__YOUR GOAL__: Revise everything from the line containing "This screenshot has" down to the line containing "center [836, 370]." by replacing "coordinates" with "position" and keeping the rest unchanged, then give back only those lines of the records without the pictures.

__GIVEN ENTRIES__:
>> Start
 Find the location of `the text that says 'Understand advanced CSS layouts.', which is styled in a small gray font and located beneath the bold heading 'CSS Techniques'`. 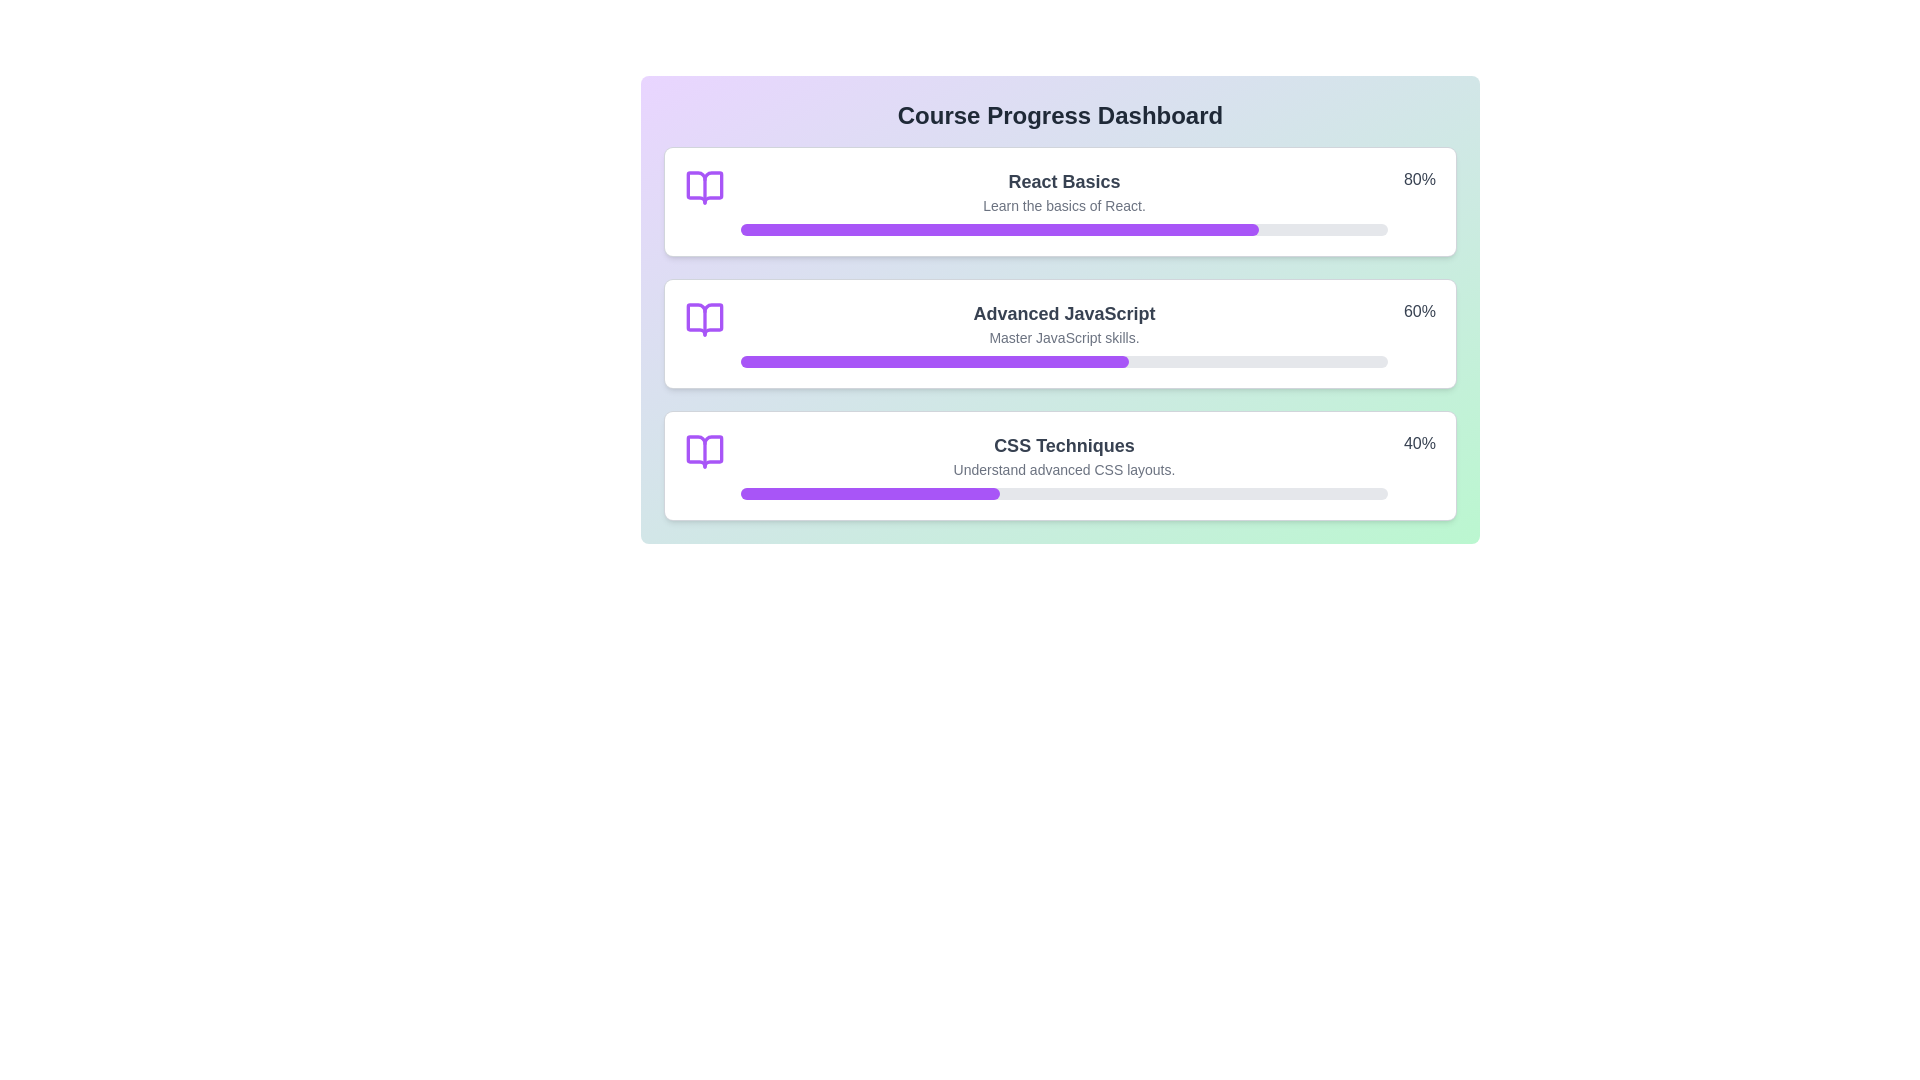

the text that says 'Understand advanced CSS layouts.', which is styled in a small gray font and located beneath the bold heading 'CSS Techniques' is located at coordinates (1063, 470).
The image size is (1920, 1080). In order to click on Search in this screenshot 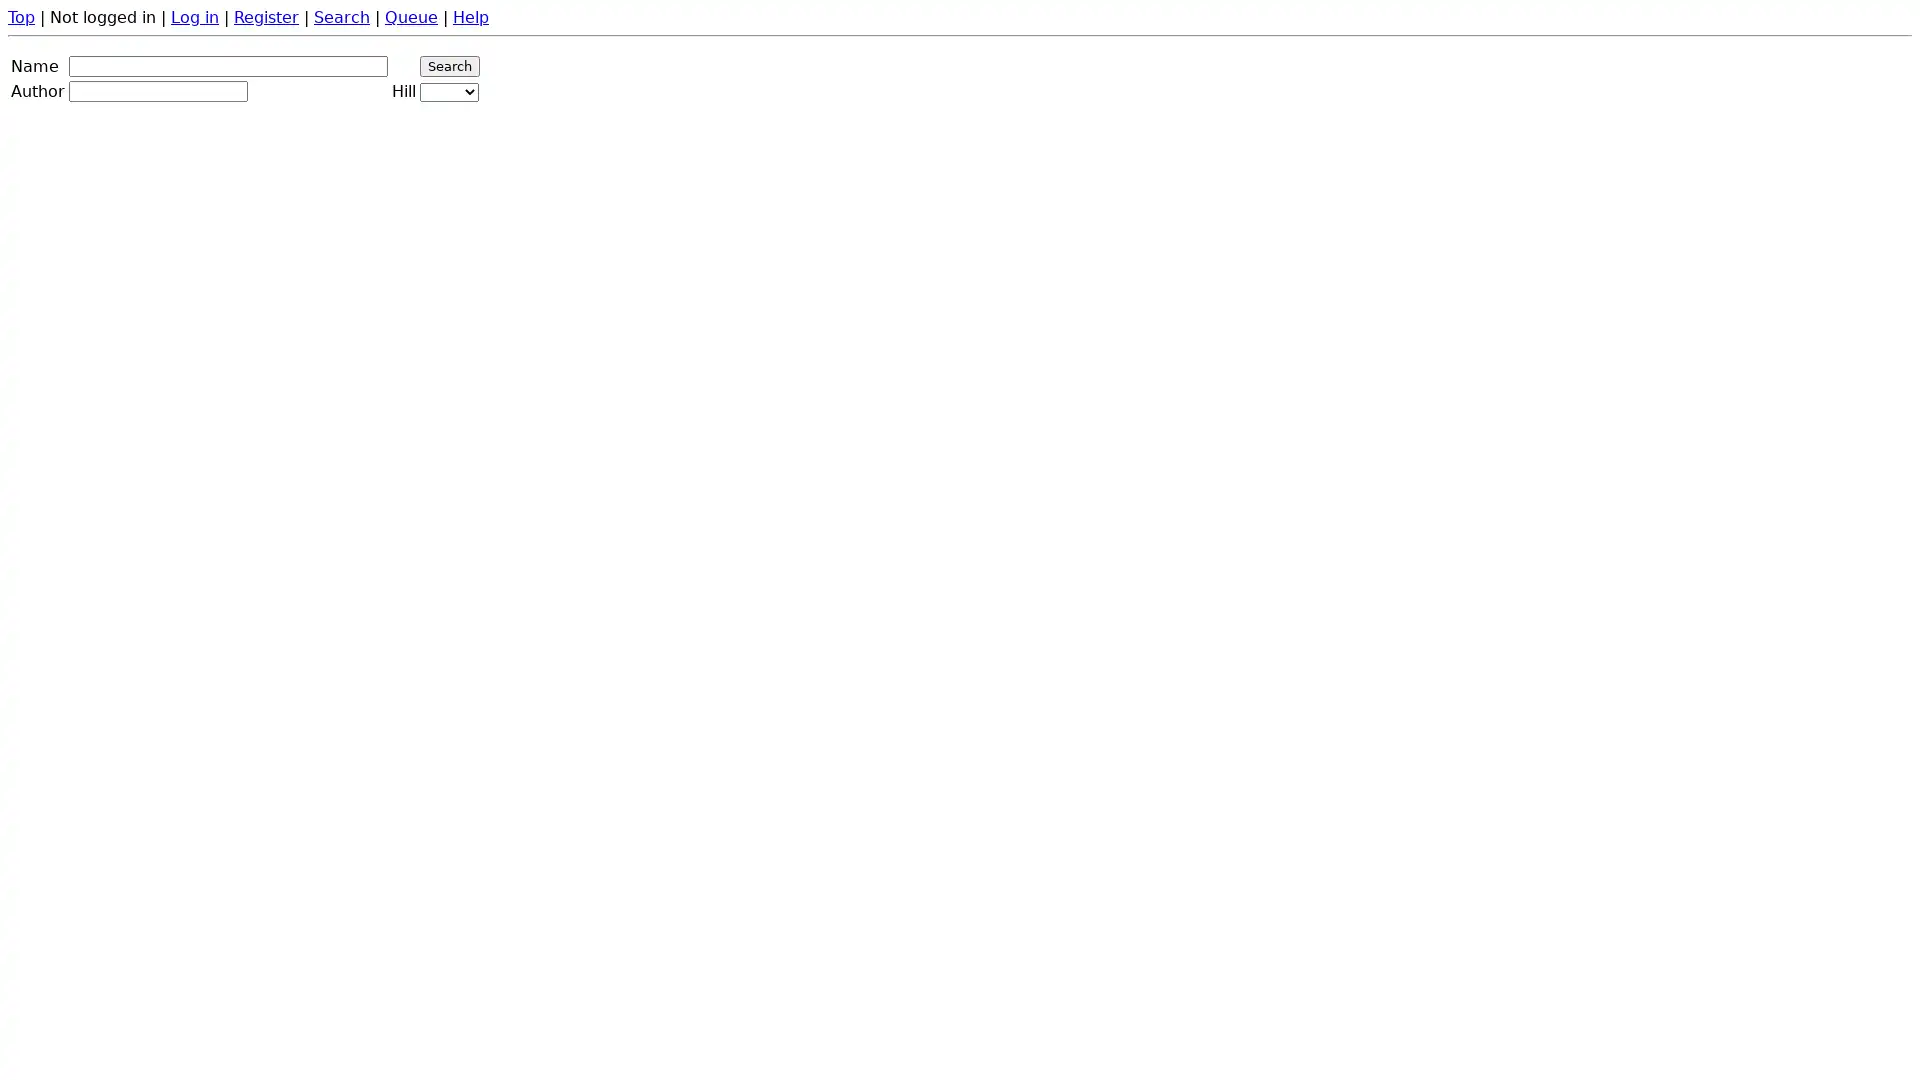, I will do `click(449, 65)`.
>> End
>> Start
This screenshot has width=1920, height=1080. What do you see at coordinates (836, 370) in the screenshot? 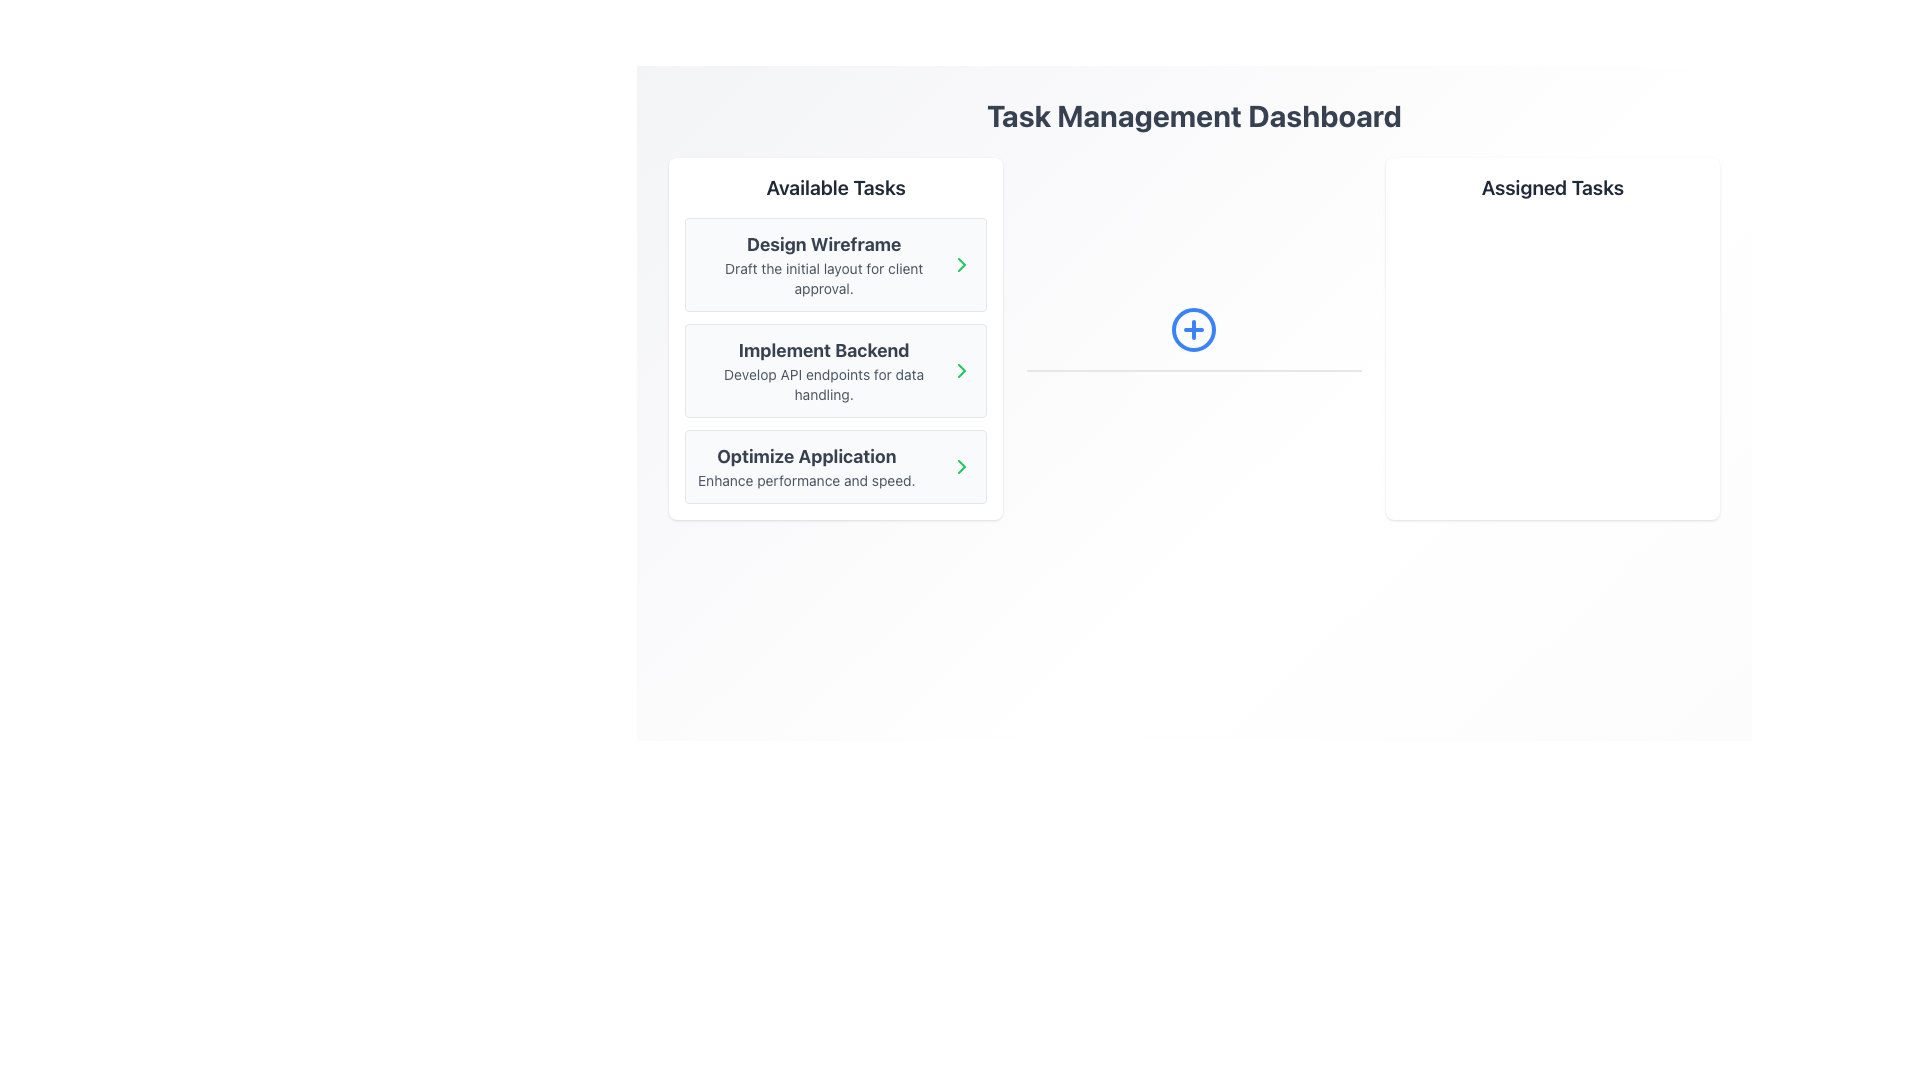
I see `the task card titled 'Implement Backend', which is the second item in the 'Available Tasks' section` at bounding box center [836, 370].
>> End
__REPLY__:
This screenshot has width=1920, height=1080. What do you see at position (836, 370) in the screenshot? 
I see `the task card titled 'Implement Backend', which is the second item in the 'Available Tasks' section` at bounding box center [836, 370].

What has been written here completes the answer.